As great as Stroud has been throughout his rookie season, this was a bit of a surprise. Jim Schwartz’s Browns defense came into this game ranked second in Defensive DVOA and second in Pass Defense DVOA, behind only the Baltimore Ravens in both instances. But Schwartz refused to bend to the one reality he had right in front of him — that Stroud was set up well to take advantage of the Browns’ primary coverage concept.

In the regular season, the Browns played single-high coverage — either Cover-1 or Cover-3 on 64% of their snaps, the NFL’s highest rate.

But C.J. Stroud against Cover-1 and Cover-3 in the regular season? Try 141 of 228 for 2,054 yards, 1,335 air yards, 11 touchdowns, one interception, and a passer rating of 105.4. Only Dak Prescott and Lamar Jackson had higher passer ratings against middle-of-the-field closed coverage in the regular season.

How that played out in this game was in no way beneficial to Schwartz and his players. Stroud faced single-high coverage on 17 of his 21 passing attempts in the game, and at no time did Stroud have to deal with any kind of wrinkle pre-snap to post-snap to muddy the picture and delay his reads and throws.

The worst part may have been that this was the plan going in.

“I think playoffs come down to who can be themselves the best, if that makes sense,” Schwartz said last Wednesday. “Can we be the best version of ourselves versus the Texans being the best version of themselves? I think that’s when it’s all said and done. You’ve got 17 games under your belt. There’s not a whole lot you’re going to pull out that another team hasn’t seen. And really at this point of the year, people are going with what they do best. I think that has a lot to do with it. I really can’t worry about him and how he’ll treat the game.”

Sure, but assuming that a rookie quarterback (no matter how advanced) has already seen everything you might throw at him, so you’re just going to do your thing, no matter how good he might be against it? That’s a bit of a stretch, and in the end, that cost the Browns the game more than anything else.

Edge-rusher Myles Garrett confirmed this after the game.

“[Schwartz] said from the beginning he’s going to ride with what got us here, and he’s not going to change up. There’s not going to be any magic call that’s going to get us out of anything or get us through anything. I guess they were just doing things a little bit different that kept us off balance, and I think just the tempo which they were doing it, whether it was running the ball a little bit differently than we had expected, getting the ball out on time, trying to just delay us enough up front to get the ball to their skill players and make plays. We have to be able to make plays all across the field, not just up front or not just on the back end. It’s all together.”

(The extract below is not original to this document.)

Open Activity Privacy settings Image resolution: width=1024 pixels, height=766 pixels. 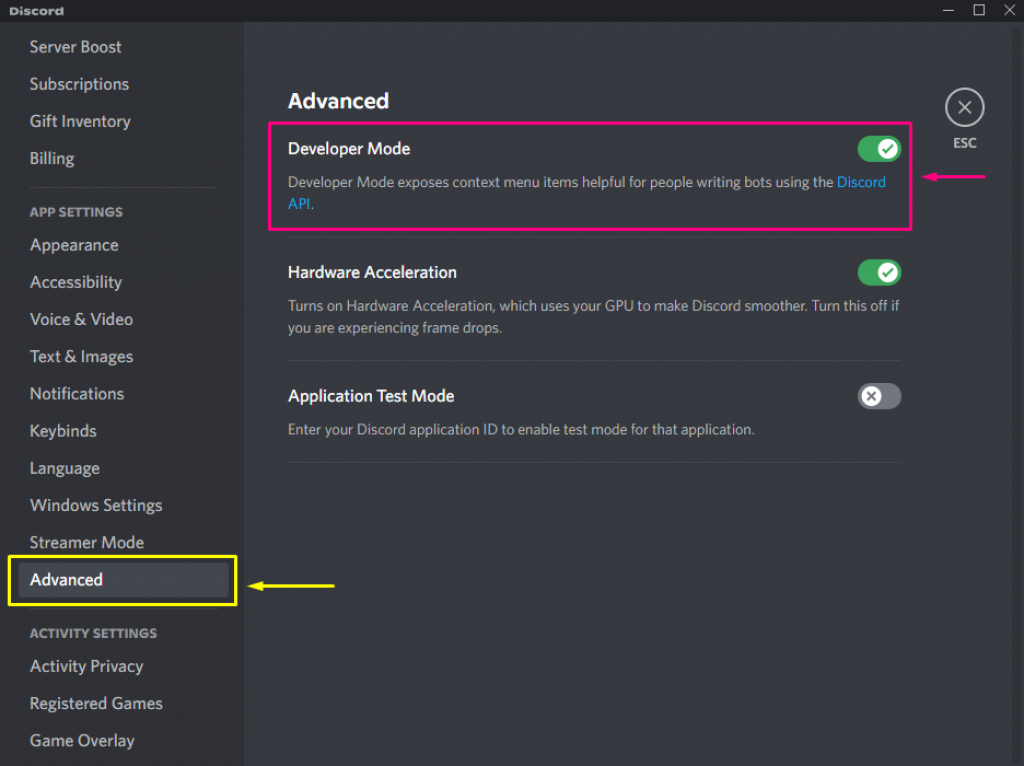tap(86, 667)
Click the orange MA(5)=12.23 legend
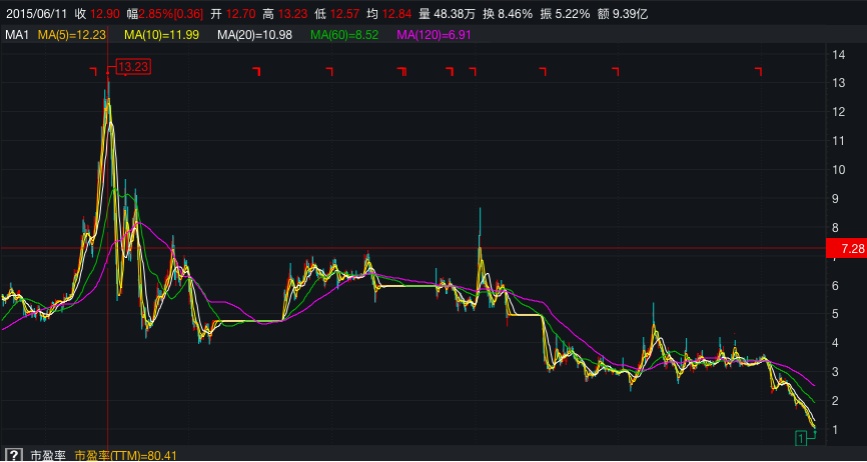 tap(72, 35)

And that’s the problem — you never want to be behind the schematic eight-ball when you don’t need to be. The play shown above is Stroud’s 27-yard completion to receiver John Metchie with 1:34 left in the first quarter; it was not the first or last time that Texans offensive coordinator Bobby Slowik’s single-high beaters foiled Cleveland’s attempts to stop them.

This 21-yard pass to receiver Nico Collins with 11:51 left in the first quarter — the Texans’ second offensive play of the game — had Collins running the deep over out of 21 personnel — two backs, one tight end, and two receivers. Noah Brown’s vertical route from the left side cleared safety Juan Thornhill, who had to watch Brown and Collins at the same time, and afforded Stroud an easy read and throw underneath, with cornerback Denzel Ward a step behind Collins.

Stroud’s 76-yard touchdown pass to tight end Brevin Jordan with 12:13 left in the first half was a simple leak to the flat out of 22 personnel — two tight end and two backs — but as Greg Cosell and I detailed in our game preview, the Browns will tend to gear up for the run against heavy personnel (hat tip to Robert Mays and Nate Tice of The Athletic Football Show for the actual numbers) no matter the down and distance. Slowik had to know this, and he had to know that if Schwartz didn’t flip the script, his young quarterback could feast. That’s what happened here.

This is not to malign Jim Schwartz as a defensive coordinator — he’s as responsible as anybody for the Browns’ turnaround this season. But Schwartz may spend some time this offseason wondering why he didn’t tailor his game plan more to Houston’s extraordinary young quarterback — and the offensive genius behind that quarterback’s most meaningful plays.